No Rio Grande do Norte é difusa, porém persistente, a concepção de que seus
coronéis eram homens afastados da violência, bem como é persistente a concepção
de que o cangaço, excetuando a invasão de Apodi, por Massilon, e Mossoró por
Lampião, tratados como “pontos fora da curva”, pouca relevância teve em nosso
Estado.São "esquecidas" as relações dos coronéis com José Brilhante,
o Cabé; a do Coronel João Dantas com Jesuíno Brilhante; a invasão de Martins; a
invasão de Apodi e sua relação com coronéis apodienses; a invasão de Mossoró e
sua relação com coronéis paraibanos e cearenses; a morte de Chico Pereira e sua
relação com o coronelismo paraibano e potiguar.
As invasões de Apodi e Mossoró são indissociáveis, e se constituem em epicentro
de um processo político que durou aproximadamente dez anos, terminando
tragicamente na famosa eleição de 1934-1935,na qual houve o assassinato do
Coronel Chico Pinto e o de Otávio Lamartine, filho do ex-governador Juvenal
Lamartine, e dizem respeito a disputas políticas entre famílias senhoriais do
Sertão paraibano e potiguar. Todas essas atividades violentas protagonizadas
por cangaceiros estão conectadas com o coronelismo.
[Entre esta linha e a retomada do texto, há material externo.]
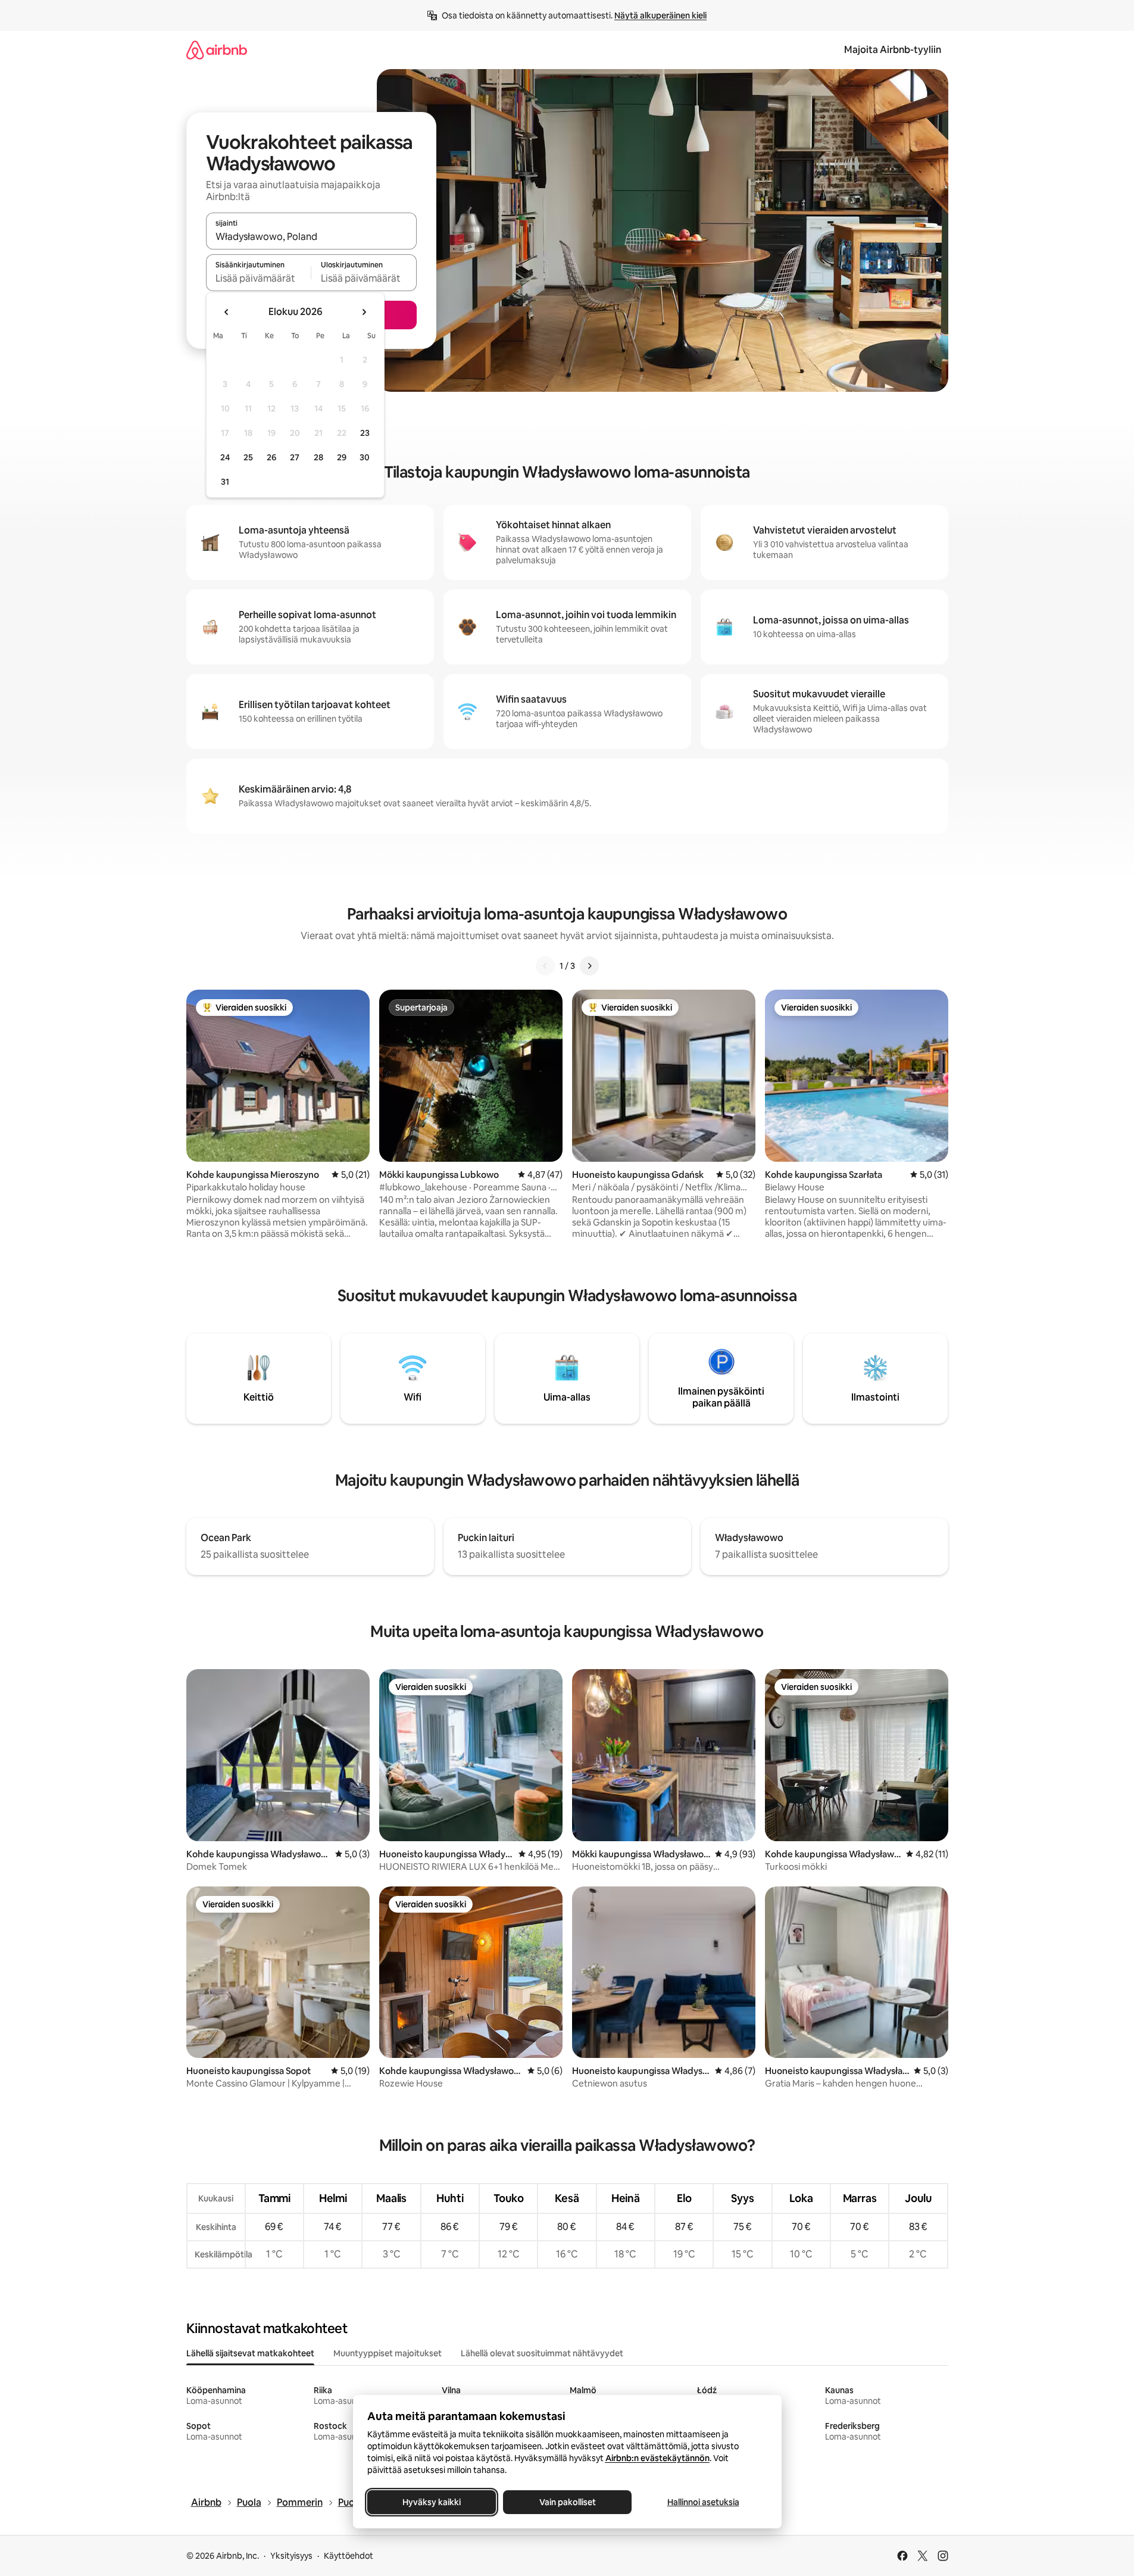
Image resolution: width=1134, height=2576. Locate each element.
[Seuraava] (589, 965)
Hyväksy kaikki (431, 2502)
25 (248, 457)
Todas elas são faces da
disputa pelo Poder Político.
O cangaço é a história de homens que resolveram se vingar de uma injustiça; de
homens que não aceitaram ser escravos e optaram por fazer das armas
meio-de-vida; de homens que optaram por sobreviver SEM LEI E SEM REI, em uma
liberdade absoluta, uma liberdade de fera, aquela liberdade anterior ao
surgimento do Estado, da qual nos falou Hobbes em O Leviatã.
O cangaço é a história de rebeldes, certos ou errados. Podemos subjugar
rebeldes. Podemos condenar rebeldes. Podemos matar rebeldes. Mas não podemos
impedir que a memória de suas existências nos provoque. Podemos não aceitar os
rebeldes, mas podemos tentar compreendê-los, tenham sido cangaceiros, coronéis,
ou fanáticos, e em os compreendendo, aprendermos as lições da história.